** BEGIN DATA SUPPLIED **

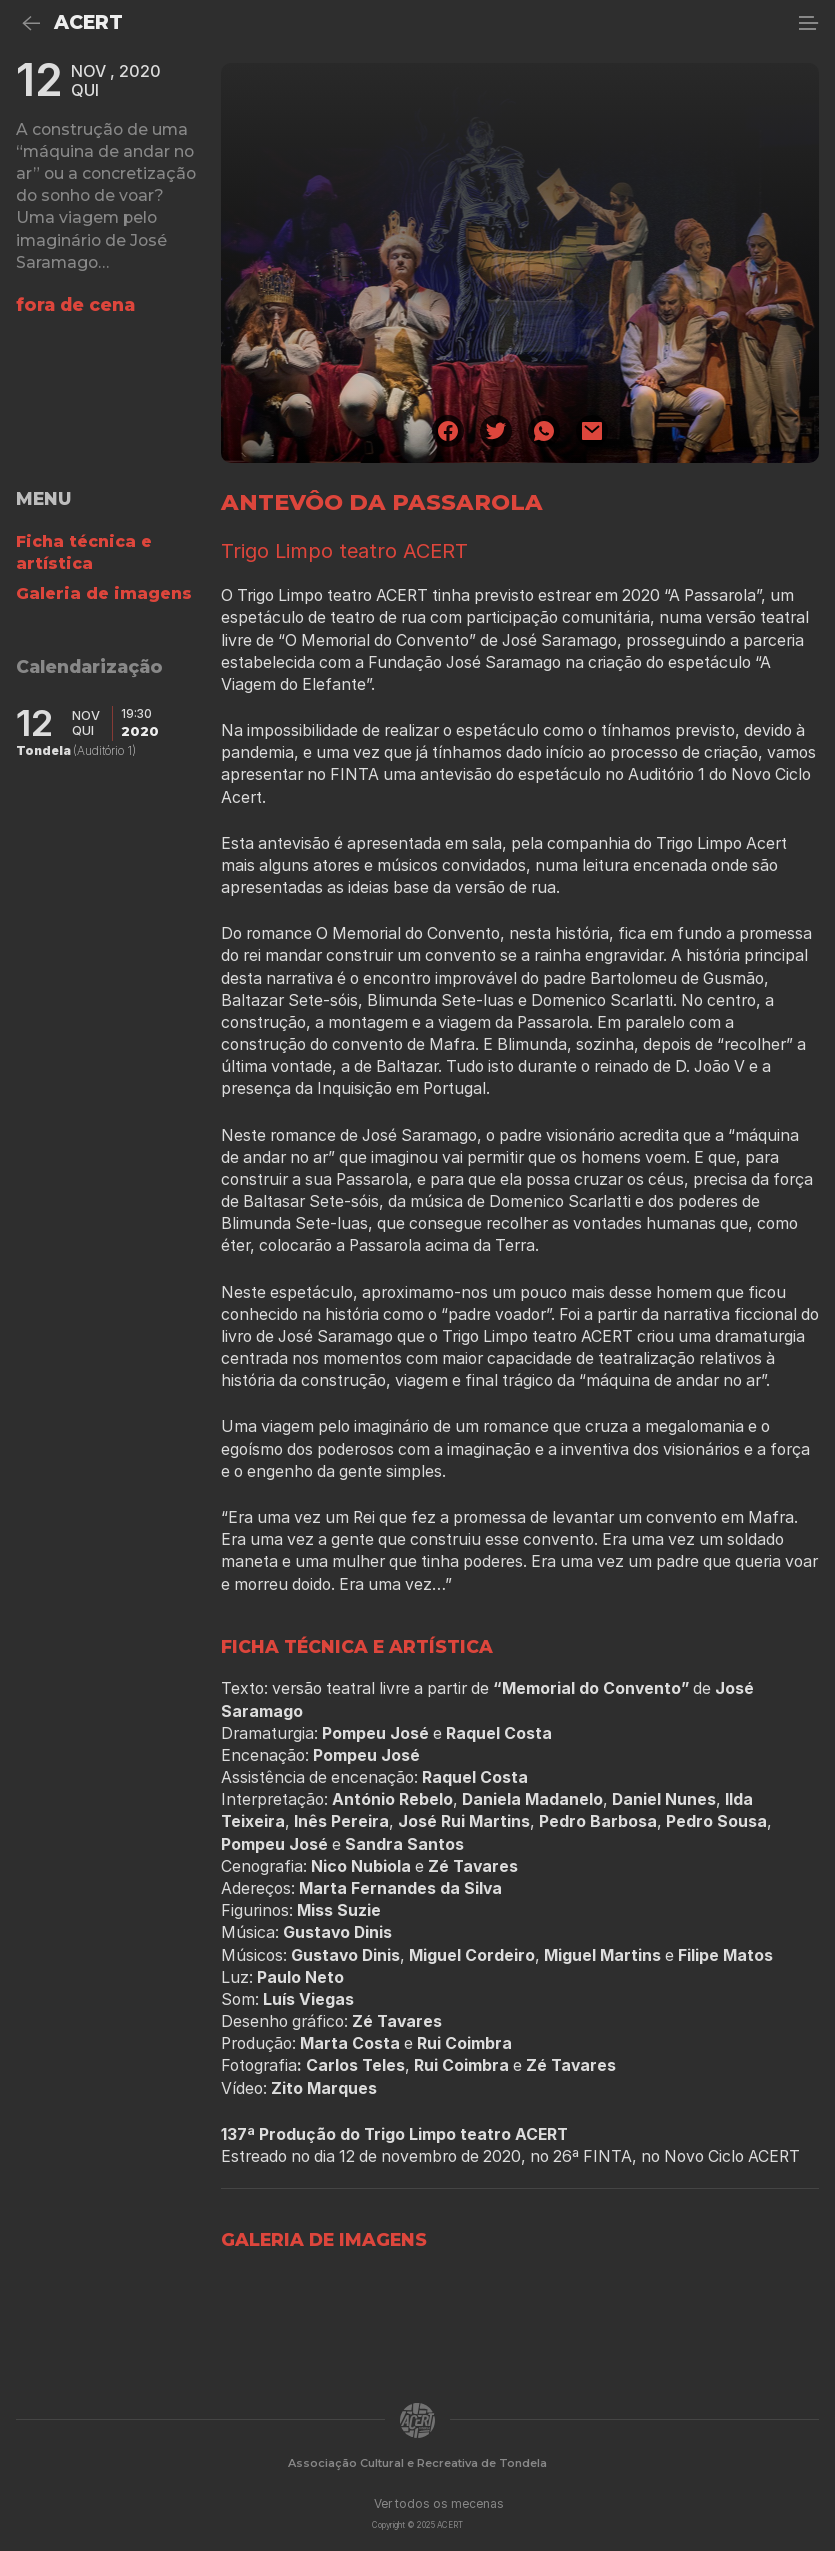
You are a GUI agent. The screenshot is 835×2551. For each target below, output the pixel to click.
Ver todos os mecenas (439, 2503)
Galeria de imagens (104, 593)
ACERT (88, 22)
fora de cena (75, 304)
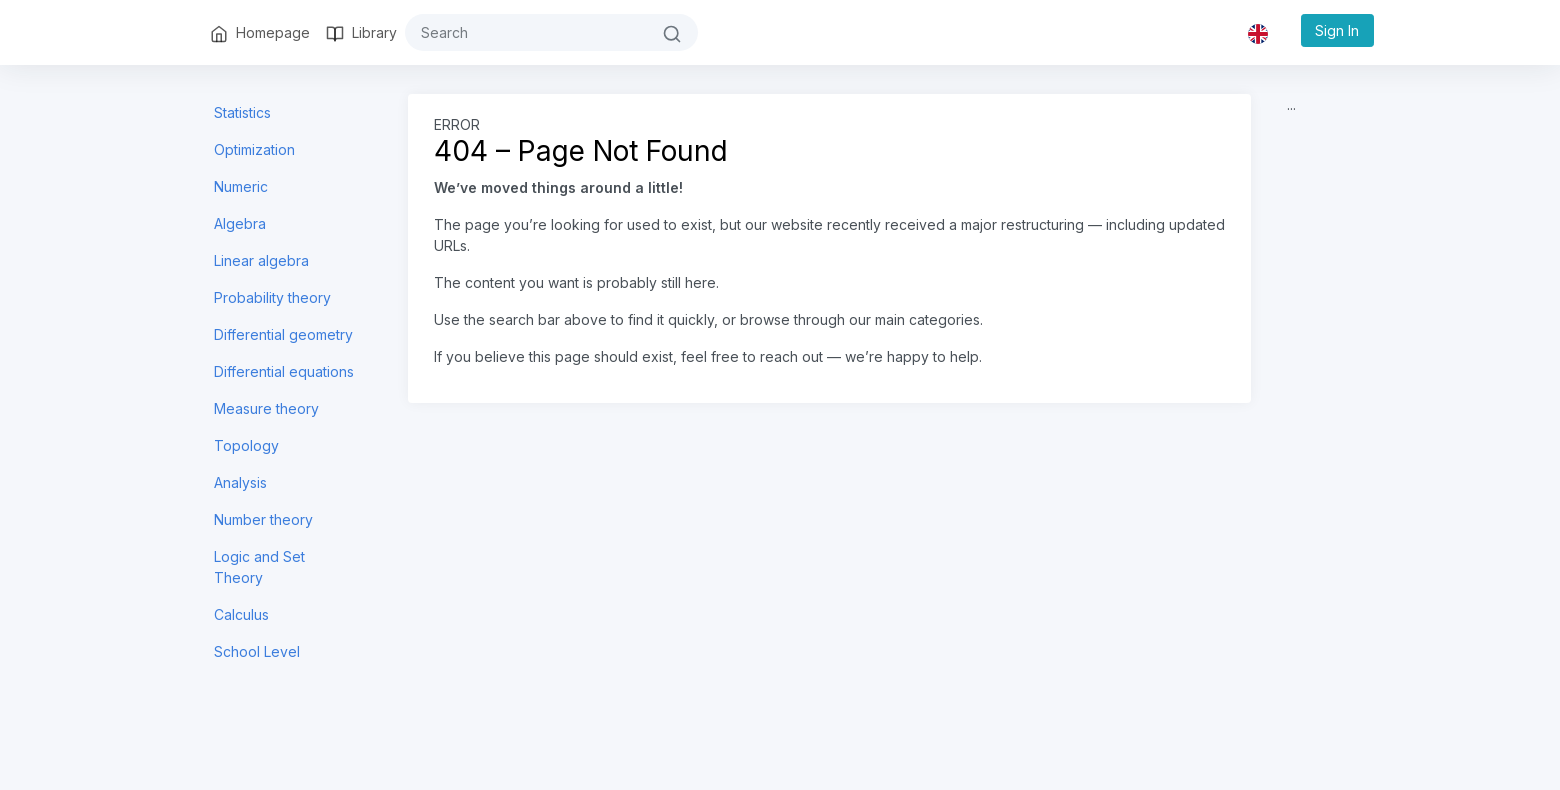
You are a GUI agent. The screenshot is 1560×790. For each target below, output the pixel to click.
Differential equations (284, 371)
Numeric (241, 186)
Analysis (240, 482)
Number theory (263, 519)
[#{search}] (526, 32)
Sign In (1337, 30)
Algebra (240, 223)
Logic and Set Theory (259, 567)
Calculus (241, 614)
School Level (257, 651)
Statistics (242, 112)
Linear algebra (261, 260)
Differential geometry (283, 334)
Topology (246, 445)
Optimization (254, 149)
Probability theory (272, 297)
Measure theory (266, 408)
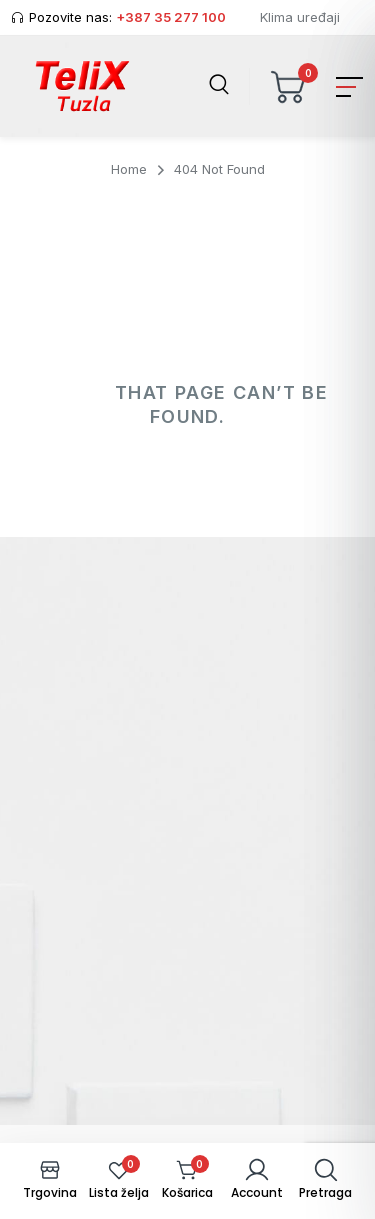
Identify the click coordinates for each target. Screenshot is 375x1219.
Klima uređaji (300, 17)
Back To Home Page (185, 505)
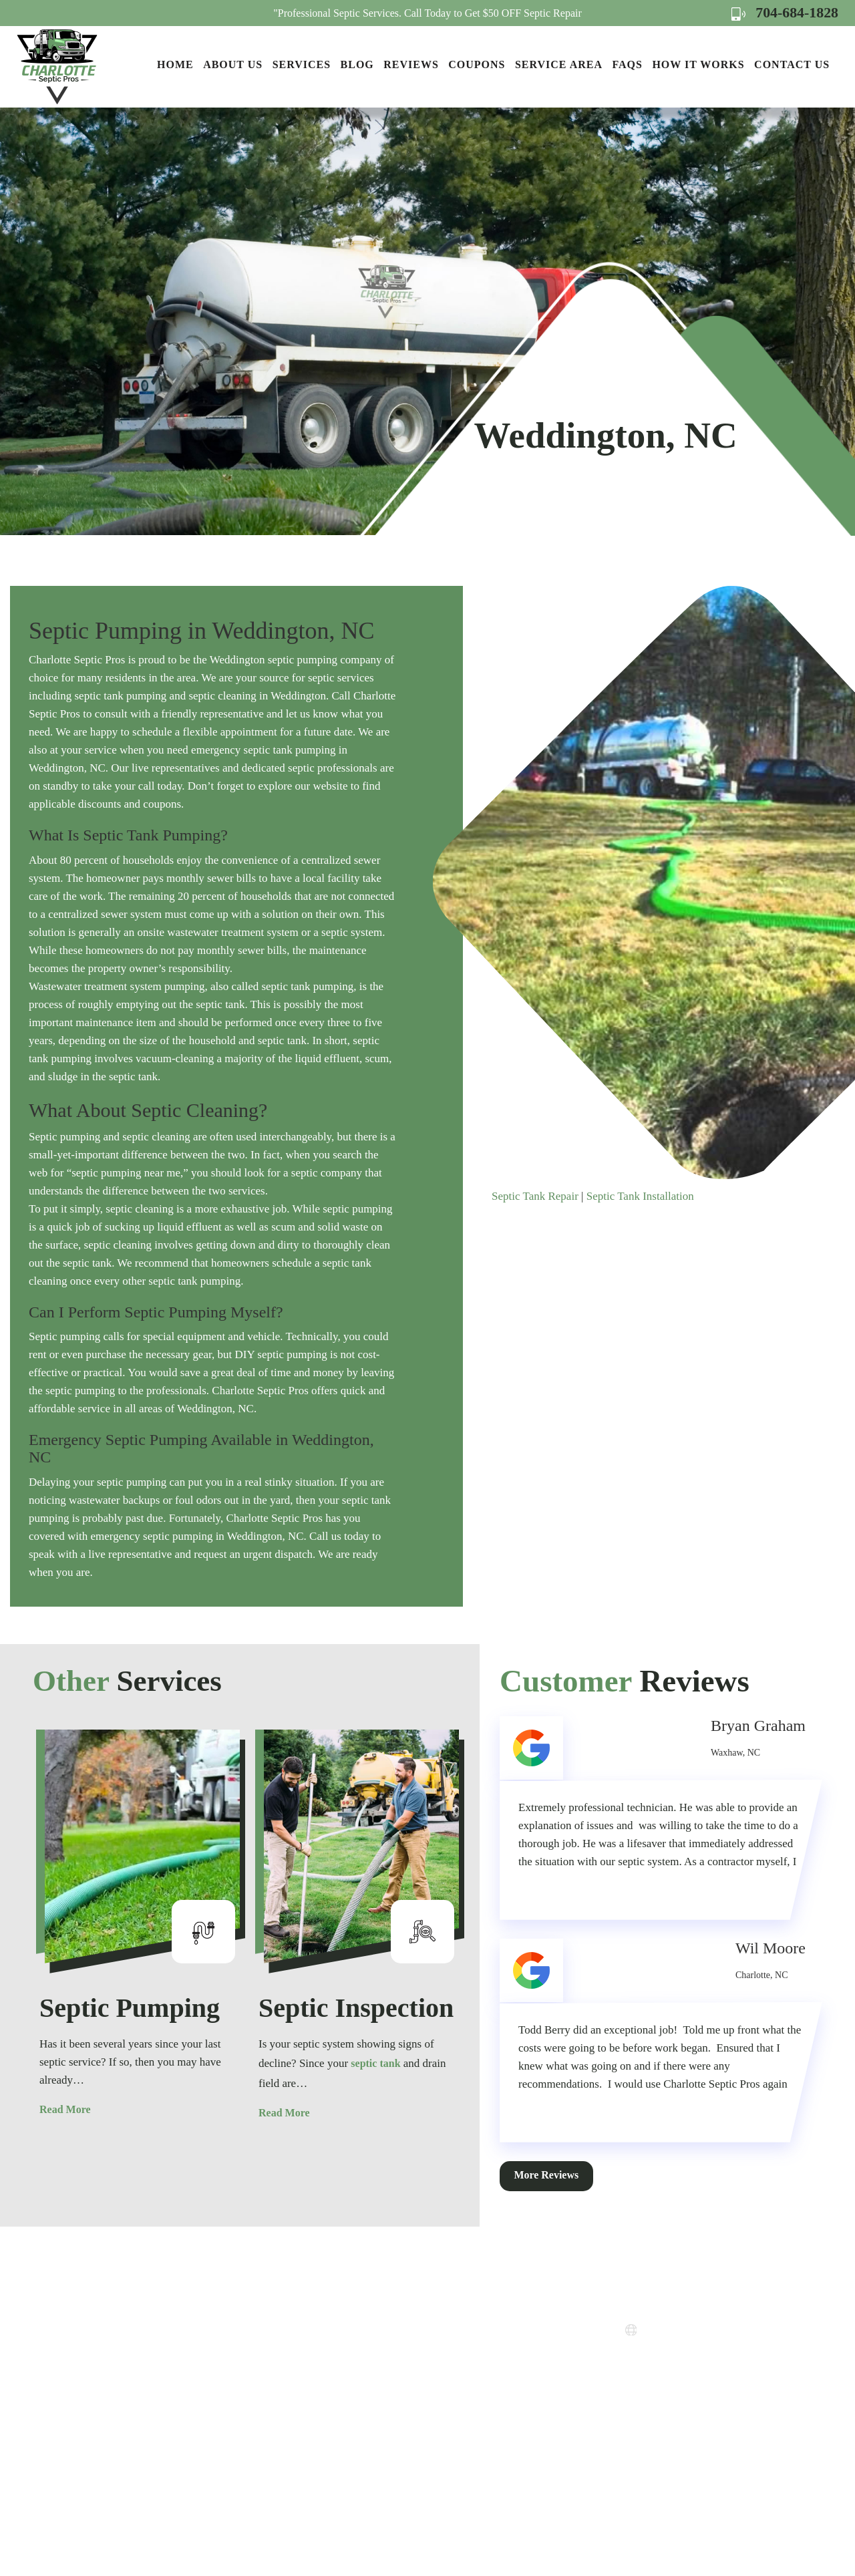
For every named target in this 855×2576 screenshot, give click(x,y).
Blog (357, 64)
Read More (65, 2109)
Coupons (476, 64)
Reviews (411, 64)
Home (175, 64)
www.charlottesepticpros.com (715, 2331)
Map (685, 2393)
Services (302, 64)
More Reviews (546, 2175)
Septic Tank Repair (535, 1196)
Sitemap (445, 2418)
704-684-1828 (784, 12)
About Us (233, 64)
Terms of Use (457, 2394)
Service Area (559, 64)
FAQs (627, 64)
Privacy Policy (459, 2370)
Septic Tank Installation (640, 1196)
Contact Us (792, 64)
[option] (142, 1925)
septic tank (375, 2063)
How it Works (698, 64)
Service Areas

** END DATA SUPPLIED **

• _GIVEN TASK_
Reproduce the records above line for line, exactly as they appear, but omit the pictures.

• _OUTPUT OF THE EXERCISE_
You are a GUI agent. The screenshot is 835×2551. For each target below, output the pixel to click.
Ver todos os mecenas (439, 2503)
Galeria de imagens (104, 593)
ACERT (88, 22)
fora de cena (75, 304)
You are a GUI agent. The screenshot is 1560×790. For each target below, output the pixel to click.
Differential equations (284, 371)
Numeric (241, 186)
Analysis (240, 482)
Number theory (263, 519)
[#{search}] (526, 32)
Sign In (1337, 30)
Algebra (240, 223)
Logic and Set Theory (259, 567)
Calculus (241, 614)
School Level (257, 651)
Statistics (242, 112)
Linear algebra (261, 260)
Differential geometry (283, 334)
Topology (246, 445)
Optimization (254, 149)
Probability theory (272, 297)
Measure theory (266, 408)
Identify the click coordinates for each target. Screenshot is 375x1219.
Klima uređaji (300, 17)
Back To Home Page (185, 505)
For every named target in this 855×2576 screenshot, give click(x,y).
Blog (357, 64)
Read More (65, 2109)
Coupons (476, 64)
Reviews (411, 64)
Home (175, 64)
www.charlottesepticpros.com (715, 2331)
Map (685, 2393)
Services (302, 64)
More Reviews (546, 2175)
Septic Tank Repair (535, 1196)
Sitemap (445, 2418)
704-684-1828 (784, 12)
About Us (233, 64)
Terms of Use (457, 2394)
Service Area (559, 64)
FAQs (627, 64)
Privacy Policy (459, 2370)
Septic Tank Installation (640, 1196)
Contact Us (792, 64)
[option] (142, 1925)
septic tank (375, 2063)
How it Works (698, 64)
Service Areas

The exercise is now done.